Sites for intraosseous catheter placement in small mammals

  • Proximal humerus

    Skeletal overlay in a guinea pig

    Figure 1. Skeletal overlay in a guinea pig (Cavia porcellus). Click image to enlarge

  • Proximal tibia
  • Proximal femur (placement in this site allows the animal to remain ambulatory)

Step-by-step instructions for proximal femur:

  1. Intraosseous catheter placement is considered painful so provide preemptive analgesia. Heavy sedation or general anesthesia is also required unless the animal is extremely weak or minimally responsive.
  2. Place the animal in lateral recumbency.
  3. Identify landmarks for needle insertion and palpate the limb. Landmarks for the femur include the greater trochanter, the trochanteric fossa, and the body of the femur. Feel for a depression medial to the greater trochanter. Take your time identifying this depression as the extensive amount of muscle that covers this area can make palpation a bit challenging.

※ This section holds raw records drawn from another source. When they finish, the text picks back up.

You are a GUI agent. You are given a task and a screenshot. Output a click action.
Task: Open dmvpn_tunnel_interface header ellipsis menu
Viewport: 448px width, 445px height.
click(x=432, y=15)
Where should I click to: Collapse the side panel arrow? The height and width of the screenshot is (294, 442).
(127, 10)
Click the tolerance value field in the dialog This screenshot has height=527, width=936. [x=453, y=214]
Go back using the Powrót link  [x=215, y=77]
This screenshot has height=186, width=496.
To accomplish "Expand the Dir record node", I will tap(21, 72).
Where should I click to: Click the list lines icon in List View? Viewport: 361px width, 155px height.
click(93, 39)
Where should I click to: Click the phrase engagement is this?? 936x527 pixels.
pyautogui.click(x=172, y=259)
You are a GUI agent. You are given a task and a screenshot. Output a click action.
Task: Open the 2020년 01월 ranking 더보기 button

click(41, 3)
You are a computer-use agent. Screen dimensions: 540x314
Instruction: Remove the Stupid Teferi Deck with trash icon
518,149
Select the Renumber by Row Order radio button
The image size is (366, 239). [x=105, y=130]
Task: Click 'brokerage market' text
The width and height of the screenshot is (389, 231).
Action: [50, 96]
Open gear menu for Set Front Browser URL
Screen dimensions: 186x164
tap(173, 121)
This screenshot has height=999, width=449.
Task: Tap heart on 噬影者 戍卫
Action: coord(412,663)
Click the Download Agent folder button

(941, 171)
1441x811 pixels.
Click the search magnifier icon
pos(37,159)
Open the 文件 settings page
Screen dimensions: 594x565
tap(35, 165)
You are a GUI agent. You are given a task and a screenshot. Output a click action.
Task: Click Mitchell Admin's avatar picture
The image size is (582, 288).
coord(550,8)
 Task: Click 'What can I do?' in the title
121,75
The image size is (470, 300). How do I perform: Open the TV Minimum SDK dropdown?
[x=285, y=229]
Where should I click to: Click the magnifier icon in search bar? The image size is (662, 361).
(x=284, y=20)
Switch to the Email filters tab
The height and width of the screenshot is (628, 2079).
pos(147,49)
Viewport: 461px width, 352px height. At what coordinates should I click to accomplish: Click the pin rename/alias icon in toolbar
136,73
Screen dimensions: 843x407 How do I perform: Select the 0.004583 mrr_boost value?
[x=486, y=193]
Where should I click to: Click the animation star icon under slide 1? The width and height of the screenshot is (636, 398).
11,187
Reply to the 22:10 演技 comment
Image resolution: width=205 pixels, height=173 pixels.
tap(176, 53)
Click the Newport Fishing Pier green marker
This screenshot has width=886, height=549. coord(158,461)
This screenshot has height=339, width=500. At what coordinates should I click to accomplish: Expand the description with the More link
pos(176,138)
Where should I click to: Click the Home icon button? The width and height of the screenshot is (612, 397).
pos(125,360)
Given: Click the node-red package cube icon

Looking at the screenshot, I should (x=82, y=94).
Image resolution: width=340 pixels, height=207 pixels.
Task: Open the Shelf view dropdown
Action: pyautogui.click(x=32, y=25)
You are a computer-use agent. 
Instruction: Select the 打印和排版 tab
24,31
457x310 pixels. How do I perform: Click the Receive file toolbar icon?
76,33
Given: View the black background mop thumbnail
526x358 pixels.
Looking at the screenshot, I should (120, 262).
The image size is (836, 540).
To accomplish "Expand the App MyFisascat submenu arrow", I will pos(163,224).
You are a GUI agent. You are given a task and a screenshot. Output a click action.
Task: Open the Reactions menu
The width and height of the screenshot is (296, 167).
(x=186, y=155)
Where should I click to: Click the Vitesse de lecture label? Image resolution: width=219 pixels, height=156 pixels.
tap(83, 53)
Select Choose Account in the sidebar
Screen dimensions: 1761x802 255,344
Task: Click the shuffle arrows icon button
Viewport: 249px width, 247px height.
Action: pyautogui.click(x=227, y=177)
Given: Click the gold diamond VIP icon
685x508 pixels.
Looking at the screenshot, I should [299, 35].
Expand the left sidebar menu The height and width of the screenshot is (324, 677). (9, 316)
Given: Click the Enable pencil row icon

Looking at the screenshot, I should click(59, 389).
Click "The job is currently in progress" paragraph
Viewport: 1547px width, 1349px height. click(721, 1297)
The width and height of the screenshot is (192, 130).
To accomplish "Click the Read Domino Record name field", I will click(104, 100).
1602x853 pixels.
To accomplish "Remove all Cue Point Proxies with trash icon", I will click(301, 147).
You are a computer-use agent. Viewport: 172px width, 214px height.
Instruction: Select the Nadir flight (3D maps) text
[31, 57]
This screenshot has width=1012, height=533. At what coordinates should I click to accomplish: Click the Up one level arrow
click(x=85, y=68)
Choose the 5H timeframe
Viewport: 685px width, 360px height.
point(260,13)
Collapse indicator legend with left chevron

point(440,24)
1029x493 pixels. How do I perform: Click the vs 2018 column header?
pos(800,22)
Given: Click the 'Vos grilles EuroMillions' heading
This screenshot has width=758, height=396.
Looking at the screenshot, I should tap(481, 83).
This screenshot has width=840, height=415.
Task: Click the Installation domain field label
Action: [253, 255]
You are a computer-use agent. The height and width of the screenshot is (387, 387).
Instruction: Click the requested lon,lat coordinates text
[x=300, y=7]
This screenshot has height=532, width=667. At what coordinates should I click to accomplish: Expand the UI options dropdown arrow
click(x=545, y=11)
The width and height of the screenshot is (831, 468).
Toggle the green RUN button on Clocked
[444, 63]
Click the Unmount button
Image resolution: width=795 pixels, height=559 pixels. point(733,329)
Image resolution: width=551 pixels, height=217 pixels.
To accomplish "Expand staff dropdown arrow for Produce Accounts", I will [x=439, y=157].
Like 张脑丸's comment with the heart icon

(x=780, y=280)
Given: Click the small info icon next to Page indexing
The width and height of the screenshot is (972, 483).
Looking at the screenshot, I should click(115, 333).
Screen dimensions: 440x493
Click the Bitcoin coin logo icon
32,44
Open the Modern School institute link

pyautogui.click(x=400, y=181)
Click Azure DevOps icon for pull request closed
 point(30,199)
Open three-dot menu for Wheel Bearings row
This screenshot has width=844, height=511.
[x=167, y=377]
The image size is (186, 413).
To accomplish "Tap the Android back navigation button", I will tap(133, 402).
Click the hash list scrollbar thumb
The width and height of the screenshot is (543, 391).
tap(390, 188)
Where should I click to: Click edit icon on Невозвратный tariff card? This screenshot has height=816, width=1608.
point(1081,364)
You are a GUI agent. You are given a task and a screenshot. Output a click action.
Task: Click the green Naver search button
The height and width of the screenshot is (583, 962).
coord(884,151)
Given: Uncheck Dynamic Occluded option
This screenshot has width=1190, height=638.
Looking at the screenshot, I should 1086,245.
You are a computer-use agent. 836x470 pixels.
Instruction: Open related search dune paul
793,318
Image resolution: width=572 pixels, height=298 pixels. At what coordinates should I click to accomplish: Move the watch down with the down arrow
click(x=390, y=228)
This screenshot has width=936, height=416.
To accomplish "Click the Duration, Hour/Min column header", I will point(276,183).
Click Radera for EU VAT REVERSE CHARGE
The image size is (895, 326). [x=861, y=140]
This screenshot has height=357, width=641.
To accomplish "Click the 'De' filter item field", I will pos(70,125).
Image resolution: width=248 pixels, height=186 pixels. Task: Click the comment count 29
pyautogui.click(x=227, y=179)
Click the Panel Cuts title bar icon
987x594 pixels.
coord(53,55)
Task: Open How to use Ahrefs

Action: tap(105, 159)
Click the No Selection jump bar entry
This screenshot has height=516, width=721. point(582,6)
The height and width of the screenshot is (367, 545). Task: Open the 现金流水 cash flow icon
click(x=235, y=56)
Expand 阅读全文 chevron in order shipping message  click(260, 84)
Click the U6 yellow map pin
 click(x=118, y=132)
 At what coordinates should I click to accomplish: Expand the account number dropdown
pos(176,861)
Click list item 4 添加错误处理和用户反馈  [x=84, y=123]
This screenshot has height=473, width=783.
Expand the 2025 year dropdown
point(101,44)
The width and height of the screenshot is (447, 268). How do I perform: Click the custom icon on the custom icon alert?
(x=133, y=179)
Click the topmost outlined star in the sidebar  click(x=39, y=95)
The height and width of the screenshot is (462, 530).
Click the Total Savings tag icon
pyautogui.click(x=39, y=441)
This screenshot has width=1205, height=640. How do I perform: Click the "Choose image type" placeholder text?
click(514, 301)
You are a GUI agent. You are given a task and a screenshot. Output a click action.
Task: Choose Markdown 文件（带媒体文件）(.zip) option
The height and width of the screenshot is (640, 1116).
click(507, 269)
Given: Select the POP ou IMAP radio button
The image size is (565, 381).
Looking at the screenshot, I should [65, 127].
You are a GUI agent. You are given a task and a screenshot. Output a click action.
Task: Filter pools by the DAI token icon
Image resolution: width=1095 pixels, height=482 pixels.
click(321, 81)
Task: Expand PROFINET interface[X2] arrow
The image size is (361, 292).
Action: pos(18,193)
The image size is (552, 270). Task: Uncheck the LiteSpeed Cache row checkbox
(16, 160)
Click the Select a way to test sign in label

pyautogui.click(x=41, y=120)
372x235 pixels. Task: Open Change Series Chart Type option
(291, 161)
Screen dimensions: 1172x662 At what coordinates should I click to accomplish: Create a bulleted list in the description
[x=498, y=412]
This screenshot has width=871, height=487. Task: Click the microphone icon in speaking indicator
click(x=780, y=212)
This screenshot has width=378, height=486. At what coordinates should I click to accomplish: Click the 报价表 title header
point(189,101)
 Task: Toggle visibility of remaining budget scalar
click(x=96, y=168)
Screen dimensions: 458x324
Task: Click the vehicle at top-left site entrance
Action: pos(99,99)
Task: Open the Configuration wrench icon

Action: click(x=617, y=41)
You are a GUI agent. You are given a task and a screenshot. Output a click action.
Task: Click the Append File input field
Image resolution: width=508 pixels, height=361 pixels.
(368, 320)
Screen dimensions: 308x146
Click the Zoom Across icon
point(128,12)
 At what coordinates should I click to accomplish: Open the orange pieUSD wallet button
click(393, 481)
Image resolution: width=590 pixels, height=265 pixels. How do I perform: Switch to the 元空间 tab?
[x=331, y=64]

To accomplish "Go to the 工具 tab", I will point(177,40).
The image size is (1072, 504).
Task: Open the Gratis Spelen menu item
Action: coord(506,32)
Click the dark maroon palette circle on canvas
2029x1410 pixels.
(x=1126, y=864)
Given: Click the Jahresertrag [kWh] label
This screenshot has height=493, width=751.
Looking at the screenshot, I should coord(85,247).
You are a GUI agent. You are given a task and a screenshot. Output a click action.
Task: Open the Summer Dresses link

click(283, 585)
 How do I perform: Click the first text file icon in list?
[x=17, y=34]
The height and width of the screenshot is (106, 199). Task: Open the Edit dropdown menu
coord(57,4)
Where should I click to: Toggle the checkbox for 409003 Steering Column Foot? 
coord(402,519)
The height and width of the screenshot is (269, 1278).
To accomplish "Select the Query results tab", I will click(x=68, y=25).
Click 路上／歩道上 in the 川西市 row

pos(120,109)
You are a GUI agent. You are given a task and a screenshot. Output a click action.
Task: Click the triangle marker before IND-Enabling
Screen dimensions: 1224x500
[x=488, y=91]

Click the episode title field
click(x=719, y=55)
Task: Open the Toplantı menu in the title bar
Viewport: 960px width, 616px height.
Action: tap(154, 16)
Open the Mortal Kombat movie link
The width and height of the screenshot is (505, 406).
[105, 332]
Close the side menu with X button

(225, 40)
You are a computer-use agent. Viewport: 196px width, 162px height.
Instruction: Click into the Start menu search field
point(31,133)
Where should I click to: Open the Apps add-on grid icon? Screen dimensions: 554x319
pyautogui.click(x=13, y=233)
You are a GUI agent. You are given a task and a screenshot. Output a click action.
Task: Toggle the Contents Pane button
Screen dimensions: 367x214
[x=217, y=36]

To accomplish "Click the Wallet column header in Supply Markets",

    Palpate the depression medial to the greater trochanter.

    Figure 2. Palpate the depression medial to the greater trochanter. Click to enlarge

  4. Infuse local anesthetic to anesthetize the periosteum and overlying structures.
  5. Aseptically prepare the site.
  6. Make a stab incision over the insertion site.

    Make a stab incision over the insertion site.

    Figure 3. Make a stab incision over the insertion site. Click image to enlarge.

  7. Grasp the needle securely between the thumb and first finger of your dominant hand. Hold the needle at a point approximately two-thirds down the length of the needle to increase the needle’s steadiness.
  8. Use a firm twisting motion to penetrate the proximal cortex with the needle as if you are placing an intramedullary pin.
  9. After entering the cortex, the needle should advance easily.
  10. Take care not to engage the opposite cortex.
  11. Remove the stylet and flush the needle immediately with up to 0.5 ml of heparinized saline since the marrow will rapidly clot. Avoid aggressive flushing as this increases the risk of fat or bone marrow emboli formation.
  12. Secure the catheter with butterfly tape and simple interrupted or horizontal mattress sutures.

    Suturing the butterfly tape.

    Figure 4. Suturing the butterfly tape. Click to enlarge.

  13. Add additional tape around the hub in a criss-cross pattern as needed.

Intraosseous catheters may be left in place for up to 72 hours. Be sure to check catheter placement regularly.